Enhanced Formats for Drug Information: Effects on Attention, Comprehension and Memory

Wednesday, May 28, 2014
10:00 a.m.-11:00 a.m.
FDA-White Oak Bldg. 2, Room 2047E
Ann Anonsen
aanonsen@umd.edu

Speaker:

Ruth S. Day, PhD
Director Medical Cognition Laboratory
Duke University

Lecture Abstract

Drug information can pose cognitive challenges for professionals as well as patients.

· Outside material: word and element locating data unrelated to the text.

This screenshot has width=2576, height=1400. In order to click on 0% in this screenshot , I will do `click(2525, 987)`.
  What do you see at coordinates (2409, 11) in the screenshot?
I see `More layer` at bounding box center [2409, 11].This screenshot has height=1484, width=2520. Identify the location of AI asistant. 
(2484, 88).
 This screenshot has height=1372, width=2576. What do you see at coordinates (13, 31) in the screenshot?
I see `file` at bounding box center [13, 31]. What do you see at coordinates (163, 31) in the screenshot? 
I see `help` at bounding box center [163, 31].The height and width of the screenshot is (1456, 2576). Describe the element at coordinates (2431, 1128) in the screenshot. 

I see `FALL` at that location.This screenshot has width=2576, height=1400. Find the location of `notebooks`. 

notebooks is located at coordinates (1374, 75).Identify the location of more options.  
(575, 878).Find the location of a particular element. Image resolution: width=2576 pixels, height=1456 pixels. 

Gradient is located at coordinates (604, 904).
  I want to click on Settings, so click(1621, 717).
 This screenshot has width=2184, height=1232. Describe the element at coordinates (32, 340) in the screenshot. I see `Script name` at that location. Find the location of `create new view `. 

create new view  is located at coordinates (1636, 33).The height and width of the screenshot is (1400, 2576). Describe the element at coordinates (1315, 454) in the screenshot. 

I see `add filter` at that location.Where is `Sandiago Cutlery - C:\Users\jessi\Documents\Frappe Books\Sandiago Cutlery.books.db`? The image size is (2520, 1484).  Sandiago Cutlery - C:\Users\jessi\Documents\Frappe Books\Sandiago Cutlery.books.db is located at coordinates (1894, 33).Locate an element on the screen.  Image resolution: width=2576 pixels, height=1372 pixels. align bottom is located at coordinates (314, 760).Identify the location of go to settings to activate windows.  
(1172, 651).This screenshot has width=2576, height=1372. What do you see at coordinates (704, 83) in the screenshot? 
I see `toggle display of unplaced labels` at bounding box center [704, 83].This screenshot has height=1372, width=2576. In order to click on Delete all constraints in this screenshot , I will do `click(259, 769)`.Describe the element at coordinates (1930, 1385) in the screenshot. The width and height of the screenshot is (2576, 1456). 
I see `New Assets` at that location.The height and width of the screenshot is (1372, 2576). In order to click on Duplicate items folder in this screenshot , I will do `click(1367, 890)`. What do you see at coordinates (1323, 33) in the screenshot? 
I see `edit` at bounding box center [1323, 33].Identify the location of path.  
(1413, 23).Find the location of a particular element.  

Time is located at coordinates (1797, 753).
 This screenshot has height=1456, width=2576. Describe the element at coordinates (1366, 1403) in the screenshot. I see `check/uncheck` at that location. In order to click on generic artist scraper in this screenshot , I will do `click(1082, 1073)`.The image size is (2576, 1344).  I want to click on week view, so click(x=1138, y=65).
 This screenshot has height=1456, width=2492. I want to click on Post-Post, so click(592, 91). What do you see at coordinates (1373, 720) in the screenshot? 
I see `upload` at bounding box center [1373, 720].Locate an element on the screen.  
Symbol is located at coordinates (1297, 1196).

However even when the information load for a given drug is heavy, complex, and technical, certain formats can make it make it easier to find needed information, understand it, remember it, and use it in a safe and effective manner.  This presentation includes:

  1. Formats that can facilitate or impede successful cognition;
  2. Examples from the prescription drug label, OTC drug facts label, and patient-directed materials (CMI, PMI);
  3. Experiments examining the effects of alternative formats on attention, comprehension, memory, search, and other cognitive processes; and
  4. Results from cognitive experiments with a wide range of participants (physicians, patients, non-patients) across a wide range of ages (19-97), education, occupation, and geographic location.

Biography

Professor Ruth Day earned the PhD Stanford University (cognitive science) and was on the faculty at Stanford and Yale before joining the faculty at Duke University.  She has also been a Fellow at the Center for Advanced Study in the Behavioral Sciences at Stanford, Visiting Scholar at Carnegie-Mellon University, and Faculty at the Linguistic Institute of America.  She is the Director of the Medical Cognition Laboratory at Duke, Senior Fellow at the Duke Center for the Study of Aging, and Special Government Employee at FDA. Her FDA work includes charter membership in the Drug Safety and Risk Management Advisory Committee (AC) and service on many other AC’s including Arthritis, Anesthetic and Life Support, Anti-Infectives, Cardiac and Renal, Dermatologic & Ophthalmic, Endocrinologic and Metabolic, Gastrointestinal, Nonprescription, Oncology, Pediatric, Peripheral and Central Nervous System, Pharmaceutical Science and Clinical Pharmacology, and Psychopharmacological. Her research examines both basic cognitive processes (attention, memory, comprehension, language, problem solving) and medical cognition (how professionals and patients understand, remember, and use medical information).